━━ DATA FOR REVIEW

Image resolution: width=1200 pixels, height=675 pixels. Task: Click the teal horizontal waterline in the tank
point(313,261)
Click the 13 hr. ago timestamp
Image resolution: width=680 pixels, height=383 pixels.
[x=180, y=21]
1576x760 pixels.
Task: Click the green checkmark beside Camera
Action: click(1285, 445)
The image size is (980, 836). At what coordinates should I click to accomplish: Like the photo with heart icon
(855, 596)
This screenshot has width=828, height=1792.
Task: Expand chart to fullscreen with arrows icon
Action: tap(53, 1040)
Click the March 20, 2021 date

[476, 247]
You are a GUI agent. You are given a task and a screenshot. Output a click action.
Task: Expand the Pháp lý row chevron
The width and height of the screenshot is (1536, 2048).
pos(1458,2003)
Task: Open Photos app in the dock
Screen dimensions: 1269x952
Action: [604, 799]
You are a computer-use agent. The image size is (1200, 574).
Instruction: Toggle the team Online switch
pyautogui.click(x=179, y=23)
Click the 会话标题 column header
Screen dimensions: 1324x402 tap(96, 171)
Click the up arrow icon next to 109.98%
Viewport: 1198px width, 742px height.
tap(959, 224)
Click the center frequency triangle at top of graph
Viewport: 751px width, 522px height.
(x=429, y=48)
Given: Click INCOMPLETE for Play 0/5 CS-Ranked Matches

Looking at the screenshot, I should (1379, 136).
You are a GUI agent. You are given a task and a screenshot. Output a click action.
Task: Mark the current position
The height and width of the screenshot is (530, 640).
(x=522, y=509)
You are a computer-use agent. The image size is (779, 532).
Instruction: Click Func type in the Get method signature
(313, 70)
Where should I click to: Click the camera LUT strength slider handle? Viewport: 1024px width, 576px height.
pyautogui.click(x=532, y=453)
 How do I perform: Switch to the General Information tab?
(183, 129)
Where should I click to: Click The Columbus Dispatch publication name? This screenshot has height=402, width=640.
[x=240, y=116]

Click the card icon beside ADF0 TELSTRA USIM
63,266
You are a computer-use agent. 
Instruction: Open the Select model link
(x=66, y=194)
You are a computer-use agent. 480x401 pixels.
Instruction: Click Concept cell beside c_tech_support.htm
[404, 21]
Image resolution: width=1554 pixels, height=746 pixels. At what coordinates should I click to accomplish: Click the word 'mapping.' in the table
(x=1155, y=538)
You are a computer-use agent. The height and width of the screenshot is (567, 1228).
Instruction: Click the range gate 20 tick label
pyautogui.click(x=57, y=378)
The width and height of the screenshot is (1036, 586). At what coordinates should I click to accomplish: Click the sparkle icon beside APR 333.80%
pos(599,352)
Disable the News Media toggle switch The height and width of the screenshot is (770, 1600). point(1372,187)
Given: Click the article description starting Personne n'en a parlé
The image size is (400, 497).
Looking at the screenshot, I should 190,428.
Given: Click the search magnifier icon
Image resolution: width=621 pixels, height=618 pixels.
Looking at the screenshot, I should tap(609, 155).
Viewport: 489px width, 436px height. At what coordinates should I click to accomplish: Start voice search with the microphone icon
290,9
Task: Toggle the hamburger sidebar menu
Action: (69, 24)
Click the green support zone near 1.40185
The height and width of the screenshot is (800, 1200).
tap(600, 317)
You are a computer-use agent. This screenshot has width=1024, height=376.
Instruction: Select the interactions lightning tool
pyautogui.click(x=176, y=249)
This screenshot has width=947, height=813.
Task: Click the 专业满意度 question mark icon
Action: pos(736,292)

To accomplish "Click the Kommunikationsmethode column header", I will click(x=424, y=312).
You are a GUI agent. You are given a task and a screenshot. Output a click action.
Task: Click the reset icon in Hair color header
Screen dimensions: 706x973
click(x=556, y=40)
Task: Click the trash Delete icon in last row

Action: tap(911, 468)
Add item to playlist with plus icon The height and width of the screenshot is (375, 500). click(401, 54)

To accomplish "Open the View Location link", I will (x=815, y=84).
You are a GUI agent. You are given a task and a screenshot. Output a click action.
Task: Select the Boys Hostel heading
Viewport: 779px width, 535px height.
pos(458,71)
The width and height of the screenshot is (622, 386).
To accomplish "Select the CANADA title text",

━━━━

All lines in the data that contain the word "computer" should be copied.

_SOLUTION TO THE PROBLEM_.
You are a computer-use agent. The image size is (1200, 574).
You are a computer-use agent. The image size is (779, 532).
You are a computer-use agent. 
You are a computer-use agent. 480x401 pixels.
You are a computer-use agent. The height and width of the screenshot is (567, 1228).
You are a computer-use agent. This screenshot has width=1024, height=376.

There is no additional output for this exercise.